That Richard Wagner, as ideologue and creative artist, occupied a special place in the context of Adolf Hitler’s National Socialism is well known, or at least has been the subject of much discussion and debate, especially in recent years. The aim of this volume, which derives from an international symposium at Elmau Castle in Germany in July of 1999, is to provide a broad range of perspectives and well founded analysis to the relationship between Wagner’s ideological and artistic legacy and the Nazi movement and its origins. Central to the nature of that relationship was of course Wagner’s self-proclaimed antisemitism, which is the focus of several of the seventeen essays here and to which reference is made in most of the others as well.

The first two essays, by Jörn Rüsen and Joachim Fest, address the issue in a general, introductory way, analyzing the methodological questions as to how one is able to perceive historical contexts and connections and how one determines the effect of ideologies.

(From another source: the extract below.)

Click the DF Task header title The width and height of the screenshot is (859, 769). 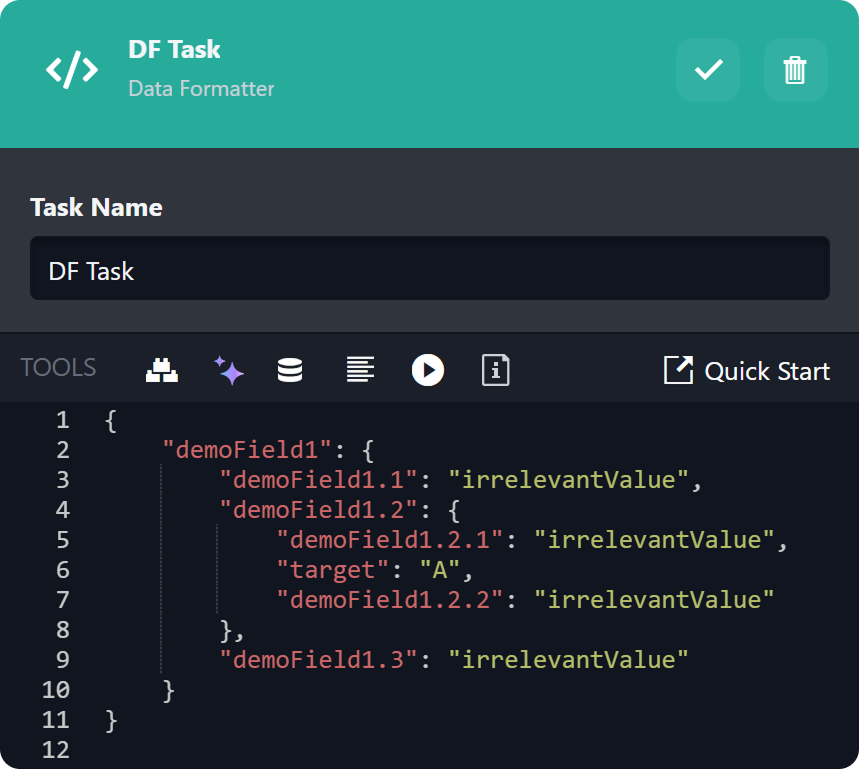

Rüsen raises the question whether Wagner’s art can be understood as part of the Nazi culture or foreign to and incompatible with it (p. 20), while Fest is con cerned more specifically with Hitler’s personal idolization of Wagner and suggests that in the latter’s operatic heroes and essays Hitler found poetic representations of his own battle with society (p. 33). There follow then three essays on parallels between Wagner’s and the Nazi movement’s use of liturgical elements (Udo Bermbach), myth (Dieter Borchmeyer), and otherness (David Levin). Bermbach argues that whereas Wagner sought to replace the political with the artistic, Hitler used art to render the Nazi worldview sacred (p. 61). Borchmeyer finds that like Ludwig II of Bavaria before him, Hitler interpreted myth in Wagner in a political, pseudo-sacred way, while Wagner, rather more like Goethe and Schiller before him and Thomas Mann later, conserved the poetic tradition of myth as expressive of an ironic, jovial gaiety. Levin contends that National Socialism’s use of antisemitism to promote a sense of community is prefigured in the Nurembergers’ rejection of the figure of Beckmesser in Wagner’s Meistersinger.

The next five essays deal rather specifically with the reception of Wagner in the Third Reich. The National Socialist appropriation of the aesthetic category of the sublime for purposes of political power, notes Reinhold Brinkmann, meant that Wagner for them could be revered along with Beethoven. Along similar lines, Jens Malte Fischer observes that under the National Socialists performance of classical music at the highest level continued, including of course that by Wagner. The affinity between Wagner’s operatic theme of release in death and the murderous passion for destruction and obliteration exhibited by Hitler and conveyed by him as their Führer to the German people (p. 177) is underscored by Saul Friedländer in the second of his two con tributions to the volume. Nike Wagner then analyzes in turn her grandmother [End Page 126] Winifred’s relationship to Hitler, which she suggests had mystical, religious, erotic, and childlike dimensions that the grandmother could not possibly have fathomed or under stood as such and that her enthusiasm for National Socialism had its origins in the antisemitic nationalism of her adoptive parents and in her subsequent marriage into the Wagner family with its inward arrogant elitism and its outwardly directed chauvinistic Wagnerism (p. 192). David Clay Large, in his essay, traces the parallel rise in National Socialist fervor in Bayreuth and in Munich, with the Wagners as intermediaries aiding Hitler to gain social acceptance in the Bavarian capital in the early days of the movement.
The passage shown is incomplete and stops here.